Then Alex Gordon got hurt. And now, in addition to wondering if the Royals need a top-notch starting pitcher, we’re also wondering what they’ll do without their All-Star left fielder for the next couple of months.
There are some confounding things about the Royals.
Article continues below ...
The Royals rank second in the American League in ERA, but their rotation hasn’t been much good at all.
The Royals are just 10th in the league in scoring, 14th in homers, and 15th (last) in walks … but they’re also sixth in slugging percentage and fourth in OBP, thanks to a high (for this era) team batting average.
I wouldn’t suggest that the Royals have under-performed. But if they’ve over-performed, it’s not by much. FanGraphs’ BaseRuns methodology suggests they’ve played more fundamentally like a 45-37 team, still the best in the division and fifth-best in the league (a touch behind the Yankees).
Bottom line: The Royals have played well in a highly unorthodox way: pitching staff led by relievers (with a lot of help from the fielders!), offense paced largely by batting average. All of which might not be completely sustainable, but is probably sustainable enough to get the Royals through the second half of the season.
Which is a good thing, because there’s no help coming from within. The Royals’ bench is nothing special, and recent call-ups from the minors have included Dusty Coleman, Paulo Orlando, and Cheslor Cuthbert, none of whom entered the season on anybody’s list of hot (or even warm) prospects. The Royals’ only Grade A (or B+) hitting prospect is Raul Mondesi, a 19-year-old shortstop in Class AA. And the Royals have an All-Star playing shortstop.
As things stand now, the Royals’ BEST option for replacing Gordon in left field is some sort of platoon involving Paulo Orlando and Jarrod Dyson. Classic replacement-level.
Which makes the Royals, on paper, about two wins worse, over the course of a couple of months, than they would be with Gordon. And still leaves them three or four games ahead of their competition. On paper.
Stand pat, then? Don’t go after Johnny Cueto or a bat to replace Gordon’s?
Ultimately, the Royals’ season will hinge upon an infinite number of variables, including the performance of not only their own players, but also the players on all the other A.L. Central teams (and their opponents!). If Omar Infante and Alex Rios somehow remember how to hit – both have been among the American League’s very worst hitters this season – Gordon’s absence won’t hurt nearly as much.
Which isn’t to suggest that management shouldn’t try to improve their chances. Christina Kahrl rightly observes that a pitcher like Cueto would make the Royals look a lot better in October. But as Shaun Newkirk rightly observes, the cost for just a few months of Cueto would be exceptionally high, especially considering the Royals’ relative paucity of top-notch prospects. This is really a bad year to be desperate for a starting pitcher, because half the teams in the majors seem desperate for a starting pitcher. Which obviously strengthens the Reds’ (and the Phillies’) position when negotiating.
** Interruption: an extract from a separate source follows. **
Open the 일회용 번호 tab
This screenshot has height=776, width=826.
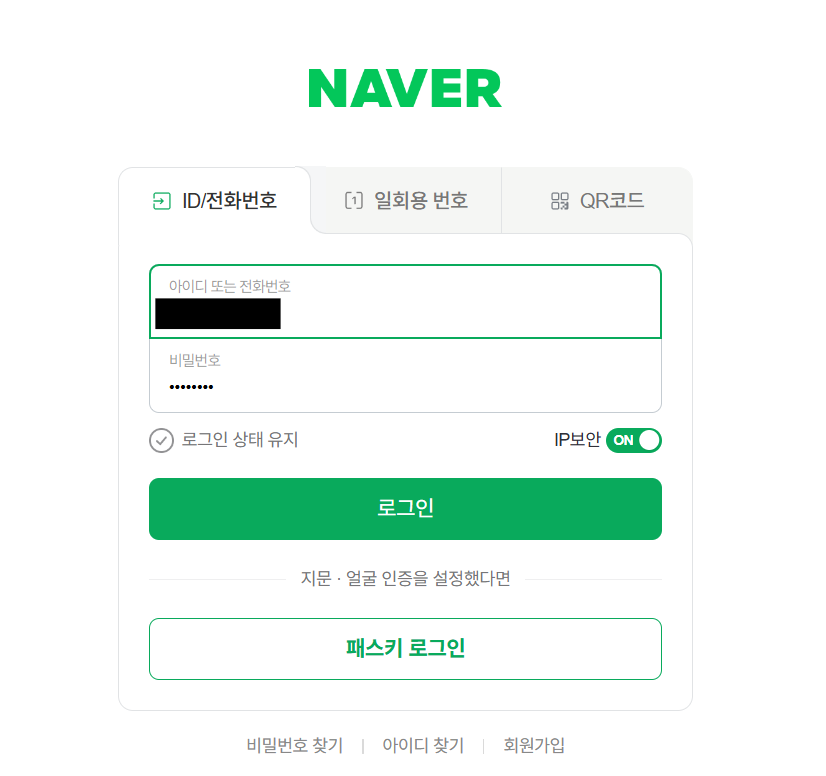pos(406,201)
Anyway, there are a great number of institutional forces that would probably keep the Royals from dealing for a big-time starter. Most notably? The Royals are the best team in their division despite the obvious absence of anyone who remotely resembles a rotation ace. And while Alex Gordon’s obviously an outstanding player, nobody’s mistaken him lately for Mike Trout or Bryce Harper. They’ll miss his .393 on-base percentage … but then again, management’s never really worried a whole lot about on-base percentage.
The prudent thing to do is ride this thing out. The price for Cueto or another Alex Gordon is just too high for this team, at this point in its season and its history.